I rapporti con Israele

I turchi si stanno inoltre coordinando con gli israeliani, ulteriore tappa nella normalizzazione tra i due paesi dopo la rottura avvenuta all’epoca dell’attacco dei militari israeliani alla “freedom flottilla” verso Gaza nel maggio 2010, in particolare l’arrembaggio alla nave Mavi Marmara che ha fatto 8 vittime turche.

La visita del presidente Isaac Herzog ad Ankara e Istanbul ha suggellato tale rilancio delle relazioni. Anche nei confronti della Grecia si è avuta un’apertura significativa con l’incontro tra Erdoğan e il primo ministro greco Kyriakos Mītsotakīs.

Grazie al conflitto Ankara è divenuta una tappa obbligata: il presidente polacco Andrzej Duda segue la recente visita del cancelliere tedesco Olaf Scholz, malgrado i Verdi della coalizione di governo tedesca siano ancora molto critici sulla politica del leader turco.

Il viaggio del cancelliere ha scatenato un forte dibattito sui media tedeschi con molti che prevedono che non ci si debba aspettare una distensione duratura tra Unione europea e Turchia, a meno di una drastica svolta in materia di diritti umani che nessuno prevede.

Secondo vari osservatori tedeschi la guerra in Ucraina riavvicina i membri della Nato ma lascia irrisolti molti problemi che vengono solo posposti. Nondimeno Ankara coglie l’occasione per cercare di ricostruire progressivamente le sue relazioni con i paesi occidentali, anche se Erdoğan ha deciso di non adottare le sanzioni imposte alla Russia nella fase attuale.

Le sanzioni alla Russia

L’economia turca è molto più dipendente da Mosca che quelle degli altri paesi europei, ad esempio in termini di fabbisogno energetico, importazioni di grano e mais nonché in tema di turismo.
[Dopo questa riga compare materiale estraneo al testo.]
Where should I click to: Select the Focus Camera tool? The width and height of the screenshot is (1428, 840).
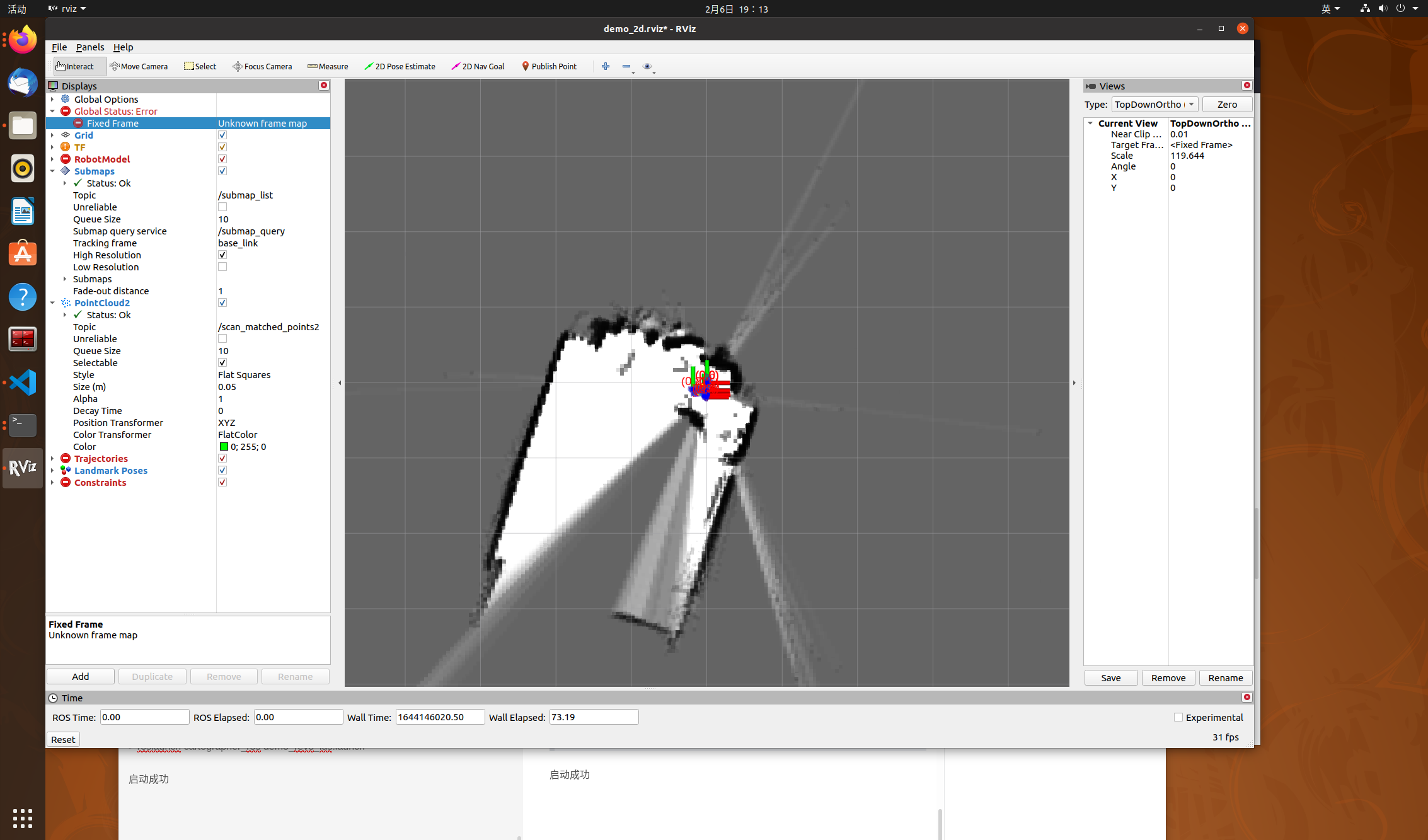coord(262,66)
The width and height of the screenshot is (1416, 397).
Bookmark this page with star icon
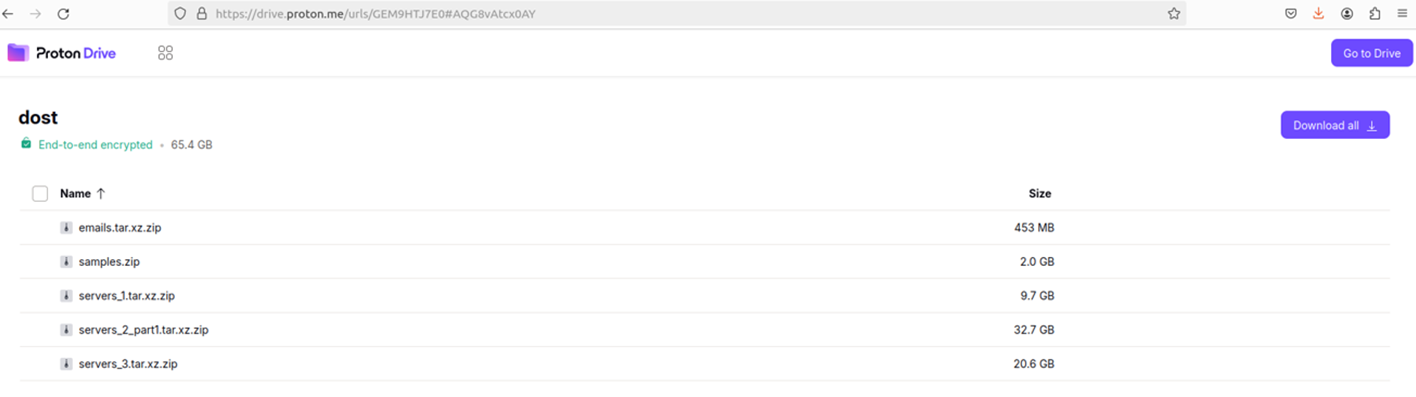[1174, 14]
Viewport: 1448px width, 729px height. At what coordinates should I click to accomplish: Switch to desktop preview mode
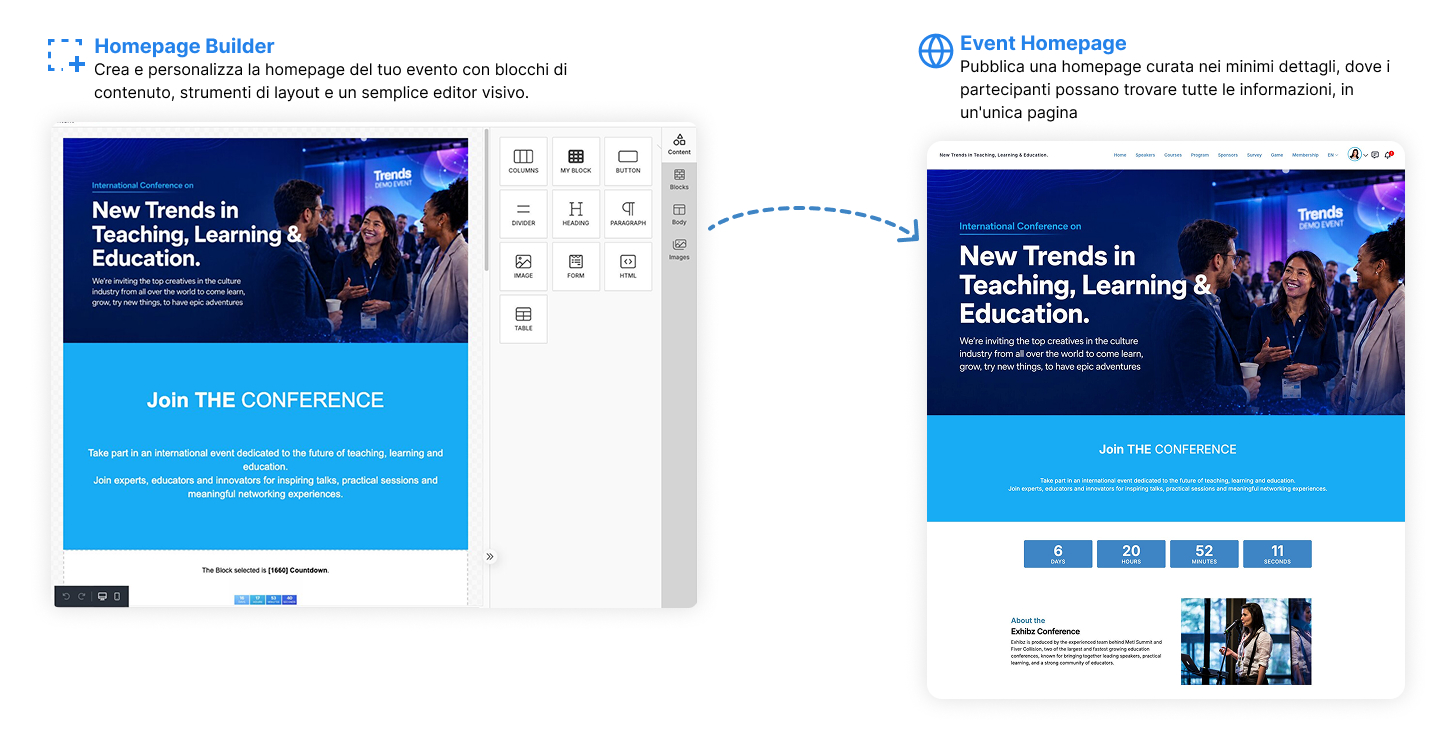coord(102,596)
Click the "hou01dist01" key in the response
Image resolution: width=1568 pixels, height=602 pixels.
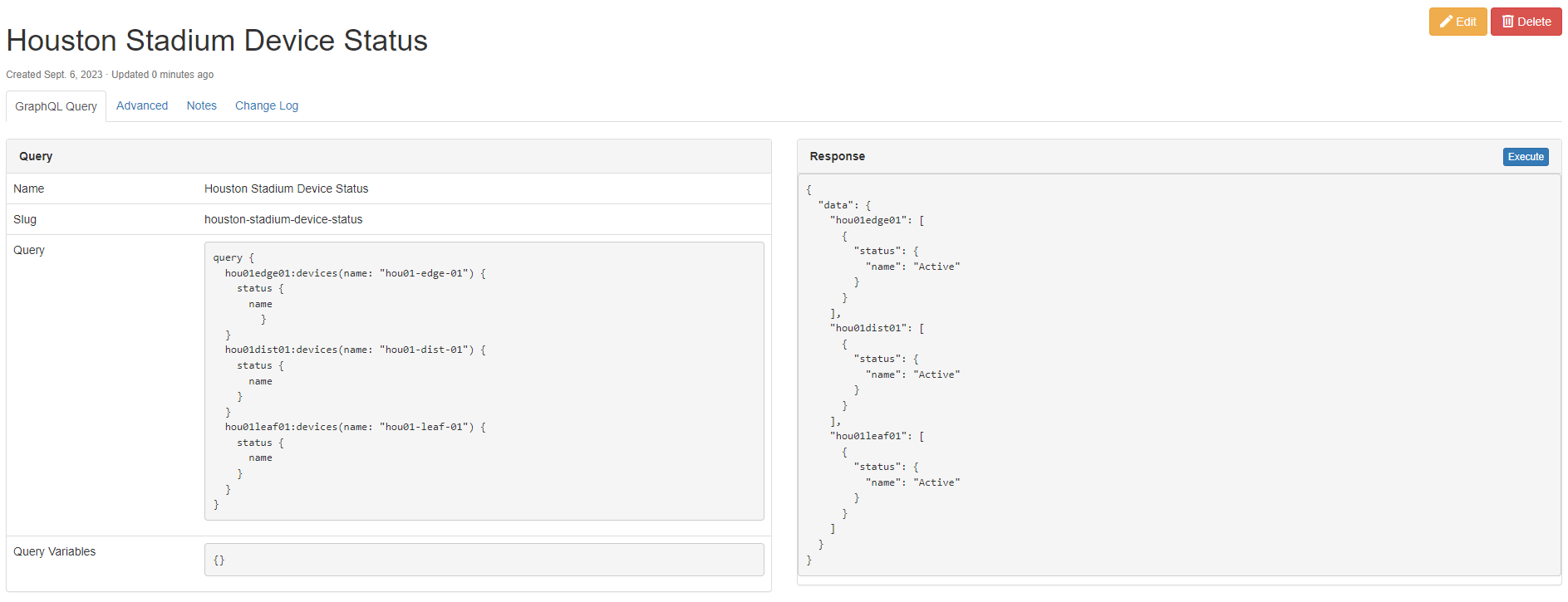click(870, 328)
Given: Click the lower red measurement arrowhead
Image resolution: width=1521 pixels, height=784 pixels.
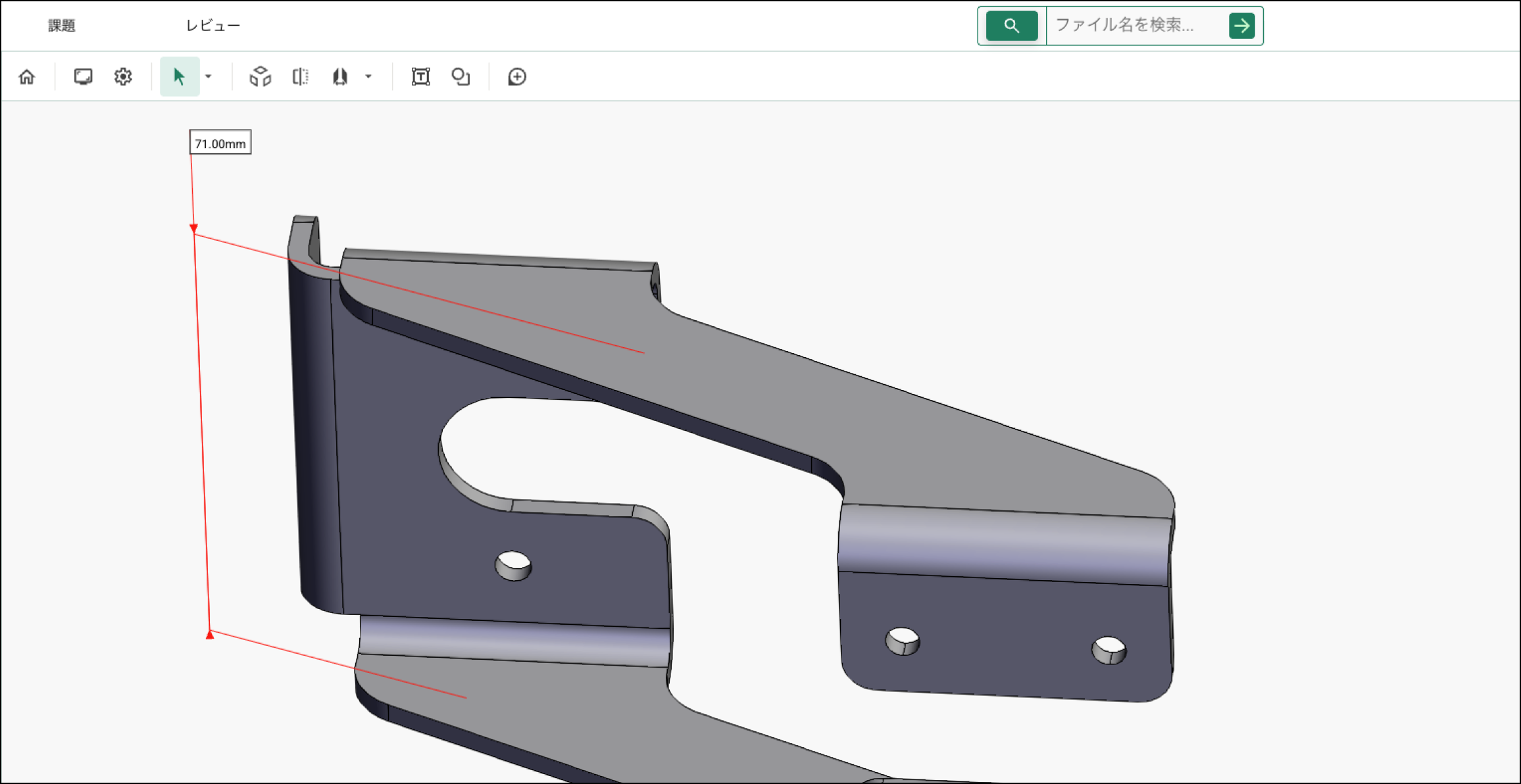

Mantenendo il suo spazio aereo aperto ai voli russi, così come le rotte commerciali marittime nel Mar Nero, la Turchia in un certo senso indebolisce gli sforzi occidentali cercando di non alienarsi del tutto la Russia.

Allo stesso tempo tale postura offre a entrambi i contendenti una piattaforma di dialogo di cui prima o poi avranno comunque bisogno. Lavorare per la pace è anche nell’interesse nazionale turco: l’eventuale prolungamento della guerra in Ucraina potrebbe avere un impatto distruttivo sull’economia turca, già messa a dura prova, e minare contemporaneamente quell'autonomia strategica che Erdoğan si è faticosamente ritagliato in questi ultimi anni nei confronti dell’occidente.

Il margine di manovra del leader turco potrebbe gradualmente restringersi man mano che la guerra va avanti, costringendolo alla fine a dover scegliere tra occidente e Russia, cosa che il presidente turco cerca di evitare. Inoltre vi sono anche aspetti di politica interna.

Le prossime elezioni

In vista delle prossime elezioni del giugno 2023, l’opposizione in Turchia sta diventando sempre più audace e ascoltata, facendo leva sulle difficoltà economiche del paese, tra le quali spicca la svalutazione della lira turca.

La guerra in Ucraina offre al governo un’opportunità ma rappresenta anche un ulteriore gioco di pericolosi equilibrismi. Resta forte anche la polemica domestica sulla questione dei rifugiati. Oltre ai circa 4 milioni di siriani (dei quali 200.000 pare abbiano già ottenuto la cittadinanza turca), anche in Turchia stanno arrivando gli ucraini, per ora solo 20.000.

La questione dell’accoglienza e dell’integrazione dei profughi è al centro delle prossima campagna elettorale: a un’opposizione critica sull’apertura a nuovi arrivi, Erdoğan ha già fatto sapere pubblicamente che non bloccherà l’entrata a chi fugge dalla guerra.

La guerra europea non è l’unico scenario militare per Ankara. La Turchia rimane fortemente impegnata in Libia dove il fragile processo politico si è ultimamente avvitato in una spirale che potrebbe sfociare nella ripresa degli scontri armati.

Nonostante gli appelli delle Nazioni unite, Ankara non ha ritirato le sue forze militari e i suoi miliziani da Tripoli, che si oppongono alle forze filo Bengasi sostenute da Russia, Emirati ed Egitto. Come si vede la duplicità delle relazioni con Mosca si tocca con mano anche su tale delicato quadrante.